Experimental data acquisition

In this section, we describe the protocol for preparing the surface-immobilized HJ sample labeled with a FRET pair and the procedure for recording smFRET traces from individual immobilized molecules. The sample preparation and recording of data follow previous work (55).

Sample preparation

The HJ used in this work consists of four DNA strands whose sequences are as follows:

  • R-strand: 5′-CGA TGA GCA CCG CTC GGC TCA ACT GGC AGT CG-3′

  • H-strand: 5′-CAT CTT AGT AGC AGC GCG AGC GGT GCT CAT CG-3′

  • X-strand: 5′-biotin-TCTTT CGA CTG CCA GTT GAG CGC TTG CTA GGA GGA GC-3′

  • B-strand: 5′-GCT CCT CCT AGC AAG CCG CTG CTA CTA AGA TG-3’

For surface immobilization, the X-strand was labeled with biotin at the 5′ end. For FRET measurements, the donor (ATTO-532) and acceptor (ATTO-647N) dyes were introduced into the H- and B-strands, respectively. In both cases, the dyes were labeled to thymine nucleotide at the 6th position from the 5′ ends of the respective strands (shown as T). All DNA samples (labeled or unlabeled) were purchased from JBioS (Shinjuku-ku, Japan) in the high-performance liquid chromatography purified form and were used without any further purification.

The HJ complex was prepared by mixing 1 mM solutions of R-, H-, B-, and X-strands in TN buffer (10 mM Tris-HCl with 50 mm NaCl, pH 8) at a 3:2:3:3 molar ratio, annealing the mixture at 94°C for 4 minutes, and gradually cooling it down (2°C–3°C  min−1) to room temperature (25°C ). For smFRET measurements, we used a sample chamber (SecureSeal, GBL621502, Grace Bio-Labs, Bend, OR, USA) with a biotin-PEG-SVA (biotin-poly(ethylene glycol)-succinimidyl valerate)-coated coverslip. The chamber was first incubated with streptavidin (0.1 mg mL−1 in TN buffer) for 20 min. This was followed by washing the chamber with TN buffer (3 times) and injection of 1 nM HJ solution (with respect to its H-strand) for 3–10 s. After this incubation period, the chamber was rinsed with TN buffer (3 times) to remove unbound DNA, and it was filled with TN buffer containing 1 mM (or 5 mM) MgCl2 and 2 mM Trolox for smFRET measurements.

smFRET measurements

The smFRET traces from individual HJs were recorded using a custom-built confocal microscope (Eclipse Ti, Nikon, Tokyo, Japan) equipped with the Perfect Focus System, a sample scanning piezo stage (Nano control B16-055), and a time-correlated single-photon counting module (SPC-130EM, Berlin, Germany).

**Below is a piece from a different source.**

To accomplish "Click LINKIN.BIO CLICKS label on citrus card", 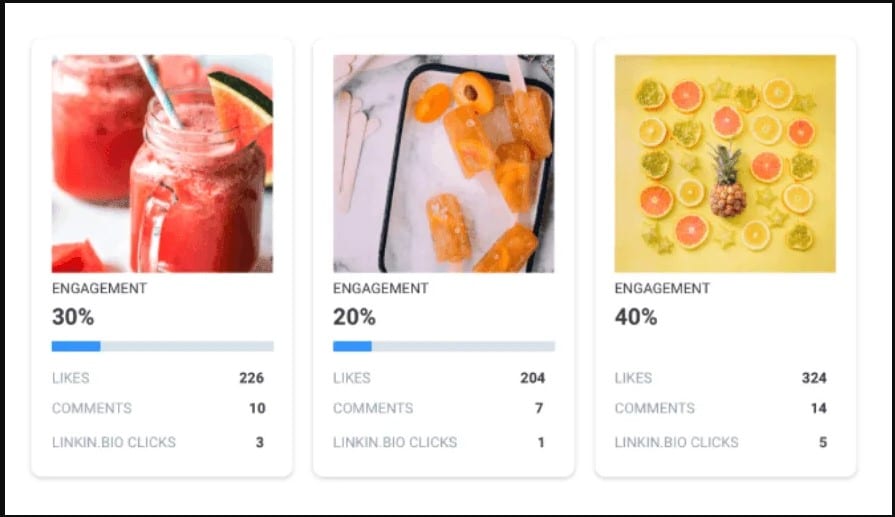I will click(676, 442).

The broadband light generated by a supercontinuum laser operating at 40 MHz (SC-400-4, Fianium, Southampton, UK) was filtered with a band-pass filter (FF01-525/30, Semrock, West Henrietta, NJ, USA) for exciting the donor dye, ATTO-532. This excitation light was introduced to the microscope using a single-mode optical fiber (P5-460B-PCAPC-1, Thorlabs, Newton, NJ, USA) and directed onto the sample using a dichroic mirror (ZT532/640rpc, Chroma, Cambridge, MA, USA) and a water immersion objective lens (Nikon Plan Apo IR 60×, numerical aperture: 1.27).

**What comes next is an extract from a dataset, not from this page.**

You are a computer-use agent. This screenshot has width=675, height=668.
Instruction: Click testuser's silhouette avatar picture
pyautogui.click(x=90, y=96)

The excitation light was focused onto the top surface of the coverslip, and, during measurements, the focusing condition was maintained using the Perfect Focus System. The fluorescence signals were collected by the same objective, passed through the dichroic mirror, and guided to the detection assembly (Thorlabs DFM1/M) using a multimode fiber (Thorlabs M50L02S-A). Note that this multimode fiber (core diameter: 50 μm) also acts as the confocal pinhole. In the detection assembly, the fluorescence signals from the donor and acceptor dyes were separated using a dichroic mirror (ZT633rdc, Chroma Technology, Bellows Falls, VT, USA), filtered using band-pass filters (Chroma ET585/65m for donor and Semrock FF02-685/40 for acceptor), and detected using separate hybrid detectors (Becker and Hickl HPM-100-40-C).

For each detected photon, its macrotime (absolute arrival time from the start of the measurement) was recorded with 25.2 ns resolution and its microtime (relative delay from the excitation pulse) was recorded with 6.1 ps resolution using the time-correlated single-photon counting module operating in time-tagging mode. A router (Becker and Hickl HRT-41) was used to process the signals from the donor and acceptor detectors.

For recording smFRET traces from individual HJs, we first imaged a 10 × 3 μm area of the sample using the piezo stage by scanning it linearly at a speed of 1 μm s−1 in the x direction and with an increment of 0.1 μm in the y direction. Individual HJs appeared as isolated bright spots in the image.

Next, we fitted the obtained donor and acceptor intensity images with multiple 2D Gaussian functions to determine the precise locations of individual HJs. Note that, during this image acquisition, the laser excitation power was kept to a minimum (∼1 μW at the back aperture of the objective lens) to avoid photobleaching the dyes. In addition, we also employed an electronic shutter (Suruga Seiki, Shizuoka, Japan) in the laser excitation path to control the sample excitation as required.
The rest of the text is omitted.